2023-07-14 03:06:59

by Benjamin Herrenschmidt

[permalink] [raw]
Subject: VFIO (PCI) and write combine mapping of BARs

Hi Folks !

I'd like to revive an old discussion as we (Amazon Linux) have been
getting asks for it.

What's the best interface to provide the option of write combine mmap's
of BARs via VFIO ?

The problem isn't so much the low level implementation, we just have to
play with the pgprot, the question is more around what API to present
to control this.

One trivial way would be to have an ioctl to set a flag for a given
region/BAR that cause subsequent mmap's to use write-combine. We would
have to keep a bitmap for the "legacy" regions, and use a flag in
struct vfio_pci_region for the others.

One potentially better way is to make it strictly an attribute of
vfio_pci_region, along with an ioctl that creates a "subregion". The
idea here is that we would have an ioctl to create a region from an
existing region dynamically, which represents a subset of the original
region (typically a BAR), with potentially different attributes (or we
keep the attribute get/set separate).

I like the latter more because it will allow to more easily define that
portions of a BAR can need different attributes without causing
state/race issues between setting the attribute and mmap.

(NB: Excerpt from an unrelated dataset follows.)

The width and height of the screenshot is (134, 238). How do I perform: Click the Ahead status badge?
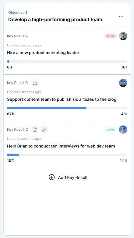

This will also enable other attributes than write-combine if/when the
need arises.

Any better idea ? thoughs ? objections ?

This is still quite specific to PCI, but so is the entire regions
mechanism, so I don't see an easy path to something more generic at
this stage.

Cheers,
Ben.



2023-07-14 08:07:42

by Lorenzo Pieralisi

[permalink] [raw]
Subject: Re: VFIO (PCI) and write combine mapping of BARs

[+Catalin, Marc, Jason]

On Fri, Jul 14, 2023 at 12:32:49PM +1000, Benjamin Herrenschmidt wrote:
> Hi Folks !
>
> I'd like to revive an old discussion as we (Amazon Linux) have been
> getting asks for it.
>
> What's the best interface to provide the option of write combine mmap's
> of BARs via VFIO ?

There is an ongoing thread on this topic that we should use to
bring this discussion to completion:

https://lore.kernel.org/linux-arm-kernel/[email protected]
>
> The problem isn't so much the low level implementation, we just have to
> play with the pgprot, the question is more around what API to present
> to control this.
>
> One trivial way would be to have an ioctl to set a flag for a given
> region/BAR that cause subsequent mmap's to use write-combine. We would
> have to keep a bitmap for the "legacy" regions, and use a flag in
> struct vfio_pci_region for the others.
>
> One potentially better way is to make it strictly an attribute of
> vfio_pci_region, along with an ioctl that creates a "subregion". The
> idea here is that we would have an ioctl to create a region from an
> existing region dynamically, which represents a subset of the original
> region (typically a BAR), with potentially different attributes (or we
> keep the attribute get/set separate).
>
> I like the latter more because it will allow to more easily define that
> portions of a BAR can need different attributes without causing
> state/race issues between setting the attribute and mmap.
>
> This will also enable other attributes than write-combine if/when the
> need arises.
>
> Any better idea ? thoughs ? objections ?
>
> This is still quite specific to PCI, but so is the entire regions
> mechanism, so I don't see an easy path to something more generic at
> this stage.
>
> Cheers,
> Ben.
>

2023-07-14 12:59:00

by Jason Gunthorpe

[permalink] [raw]
Subject: Re: VFIO (PCI) and write combine mapping of BARs

On Fri, Jul 14, 2023 at 09:13:27AM +0200, Lorenzo Pieralisi wrote:
> [+Catalin, Marc, Jason]
>
> On Fri, Jul 14, 2023 at 12:32:49PM +1000, Benjamin Herrenschmidt wrote:
> > Hi Folks !
> >
> > I'd like to revive an old discussion as we (Amazon Linux) have been
> > getting asks for it.
> >
> > What's the best interface to provide the option of write combine mmap's
> > of BARs via VFIO ?
>
> There is an ongoing thread on this topic that we should use to
> bring this discussion to completion:
>
> https://lore.kernel.org/linux-arm-kernel/[email protected]

There are two topics here

1) Make ARM KVM allow the VM to select WC for its MMIO. This has
evolved in a way that is not related to VFIO

2) Allow VFIO to create mmaps with WC for non-VM use cases like DPDK.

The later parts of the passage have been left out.